GEAPRESS – Senza più lavoro e sfrattato. Ovvero in strada e, nel caso specifico, con un gatto. Per questo, il nuovo dramma della disoccupazione in Italia, ha avuto come allegato una nota triste: “mi si spezza il cuore a lasciarlo“. Così ha scritto nella dichiarazione di rinuncia presentata al Comune di Savona, l’ormai ex proprietario del bel micio nero ora accudito dall’ENPA savonese.

Dichiarazione presentata al Comune che però, riferisce l’ENPA con una nota polemica, non farebbe così fronte a quello che spetterebbe per legge. E dire che sui volontari dell’ENPA già gravano altri 15 gatti, provenienti da altro sfratto.

Il problema delle persone, che non hanno i mezzi per accudire e curare i proprio animali – riferiscono dall’ENPA di Savona – sta diventando sempre più frequente con il peggiorare della situazione economica del paese.

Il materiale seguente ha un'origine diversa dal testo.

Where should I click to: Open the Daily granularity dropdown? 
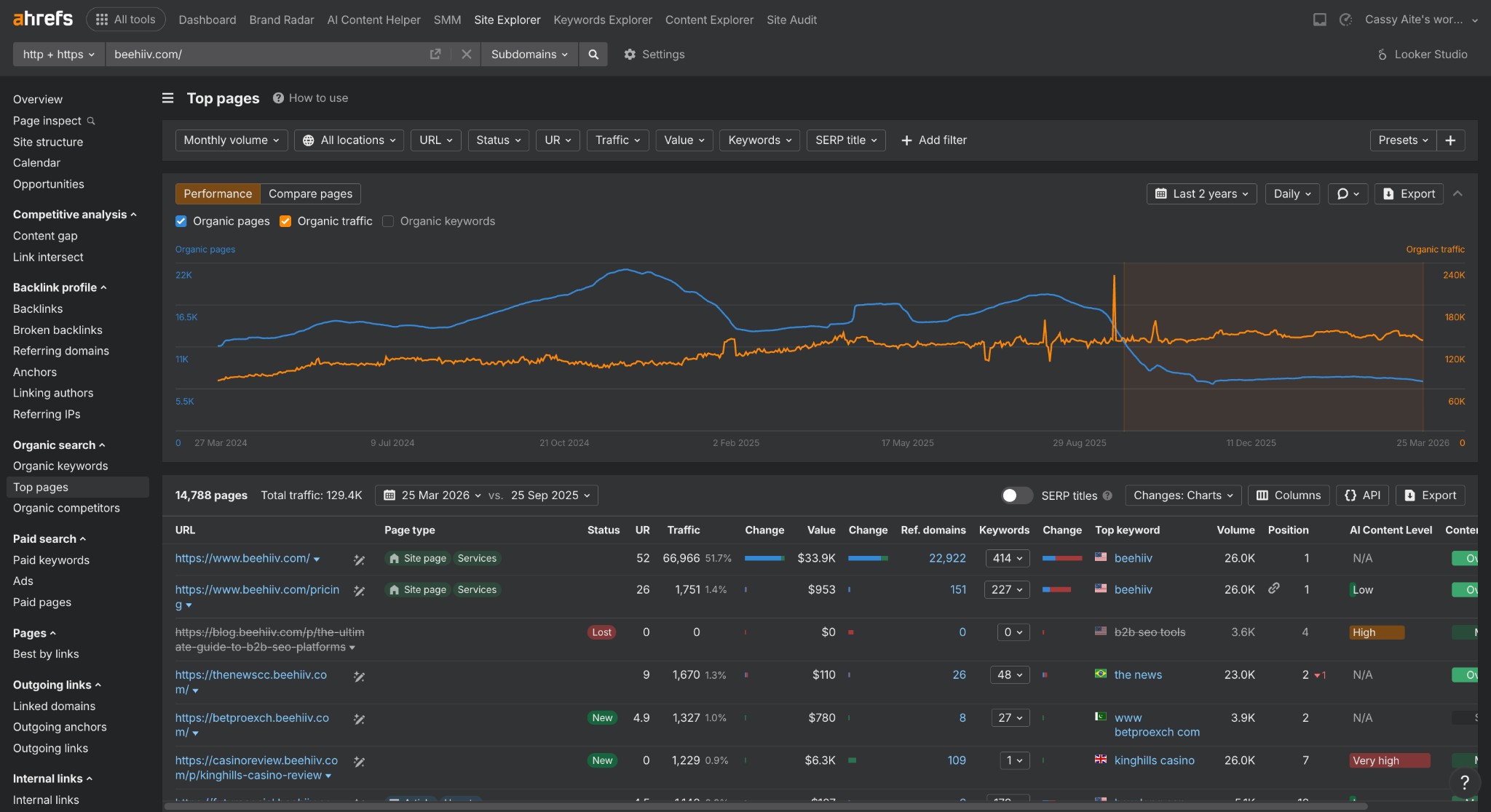point(1291,194)
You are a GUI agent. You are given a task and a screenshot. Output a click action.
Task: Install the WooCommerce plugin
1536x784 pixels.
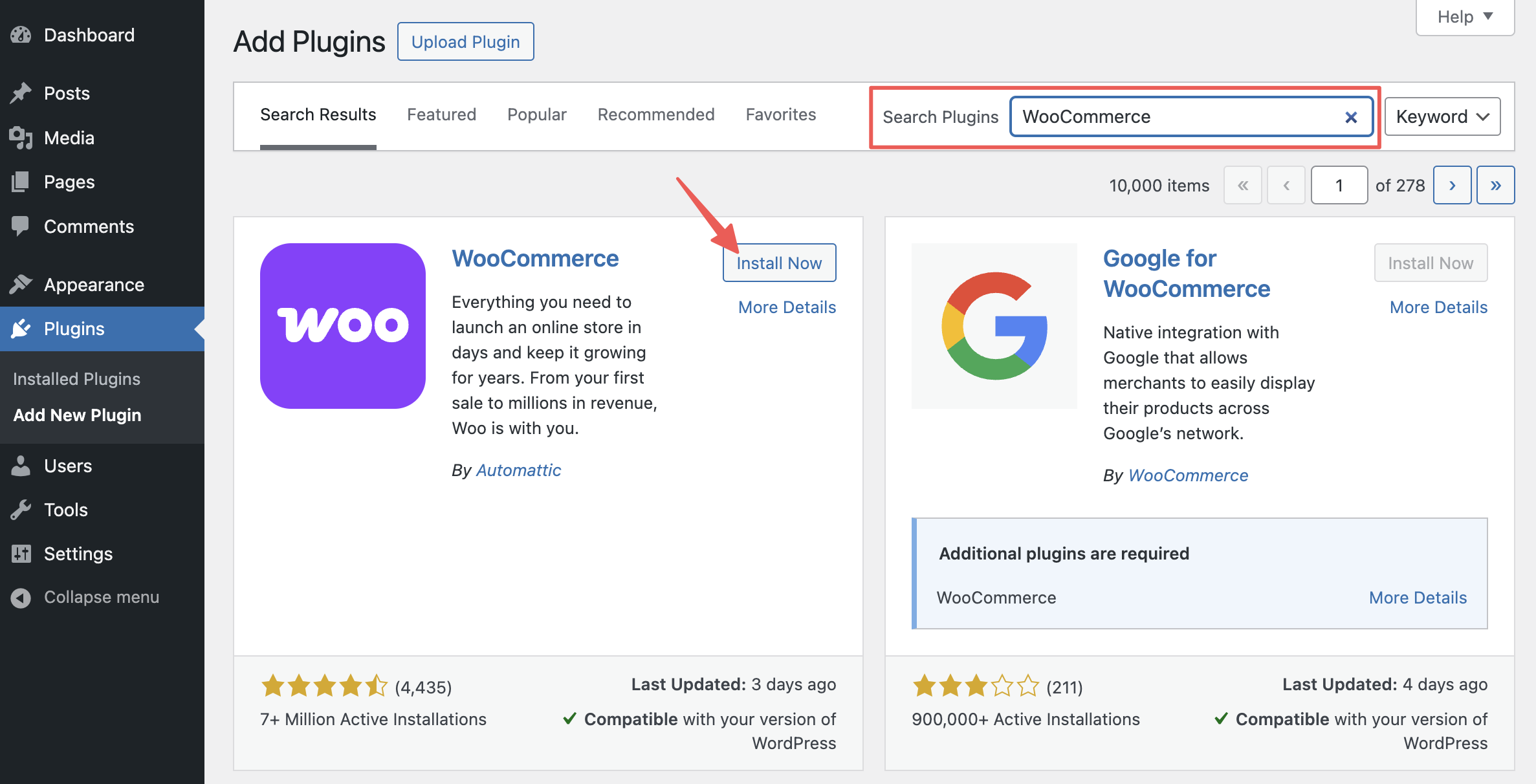click(x=779, y=263)
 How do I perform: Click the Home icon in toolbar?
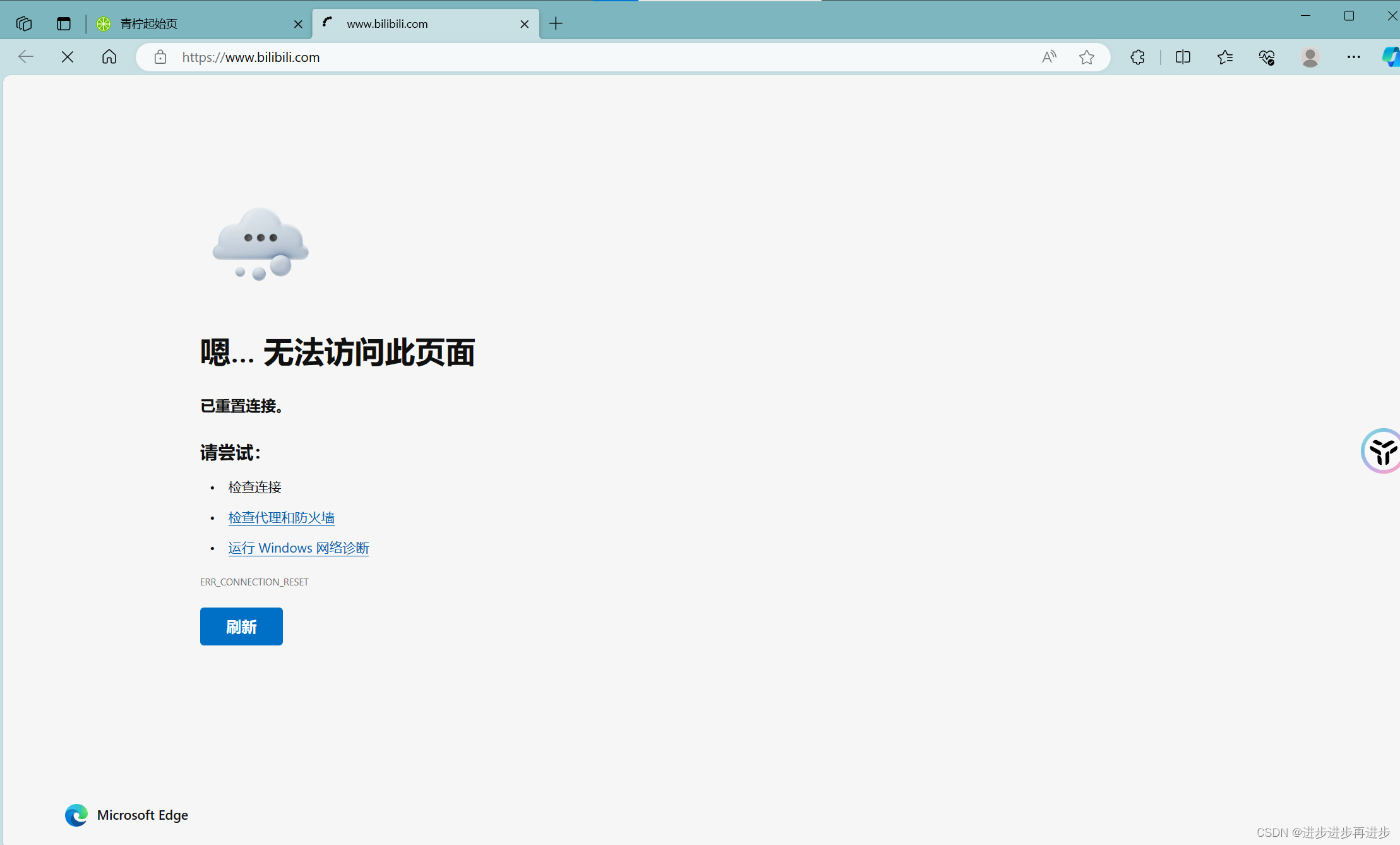coord(109,57)
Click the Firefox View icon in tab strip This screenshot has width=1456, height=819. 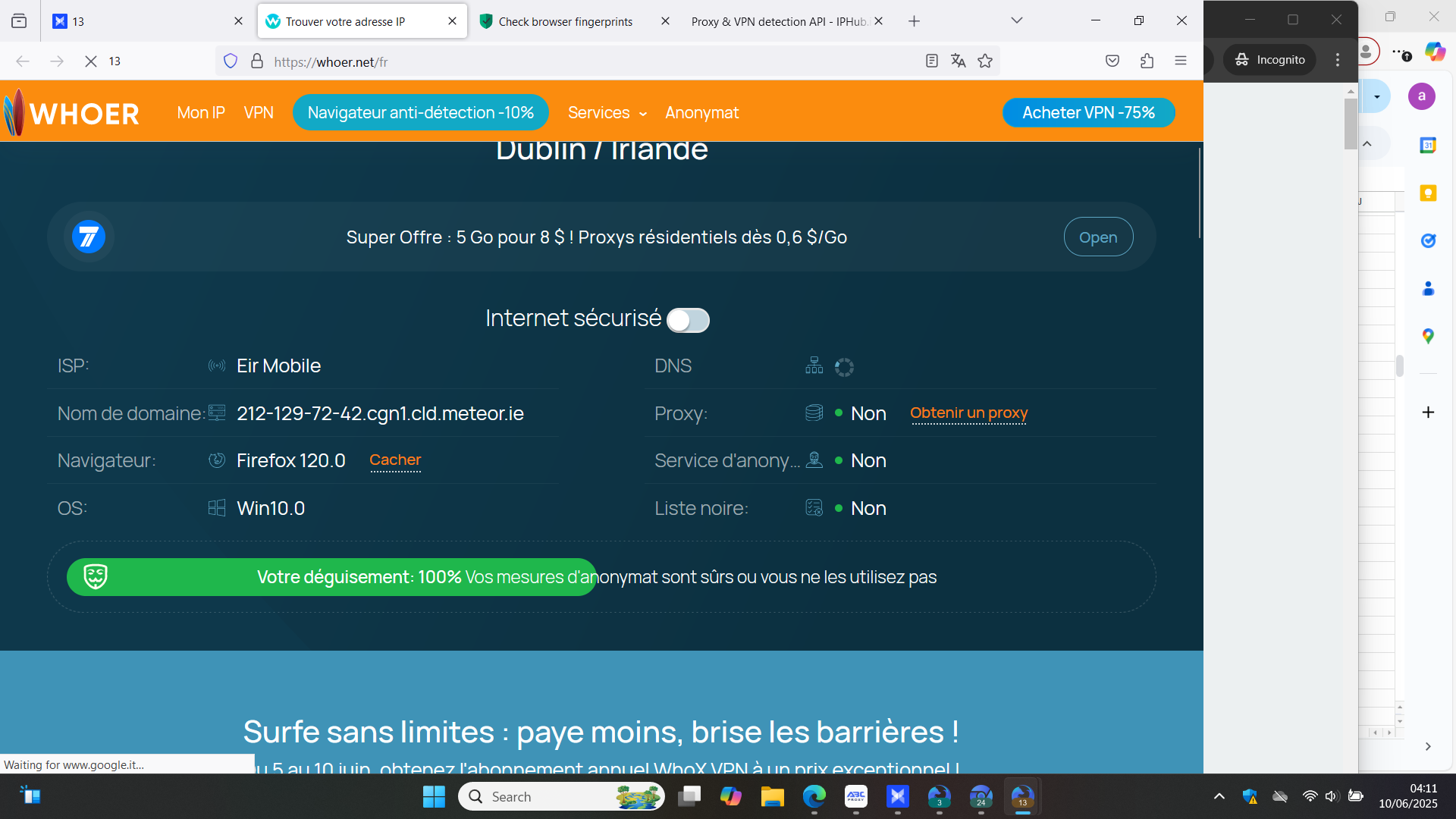click(x=19, y=21)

Purtroppo i Comuni – aggiunge l’ENPA – che dovrebbero intervenire per sostenere i cittadini bisognosi anche nella cura dei propri animali attraverso i proprio servizi sociali, si guardano bene dal farlo“.

Capita così che chi ha di bisogno si rivolge sempre più spesso alla Protezione Animali (ivi compresi i Servizi sociali dei Comuni) che, malgrado il nome di “ente nazionale” è un’associazione privata di volontari.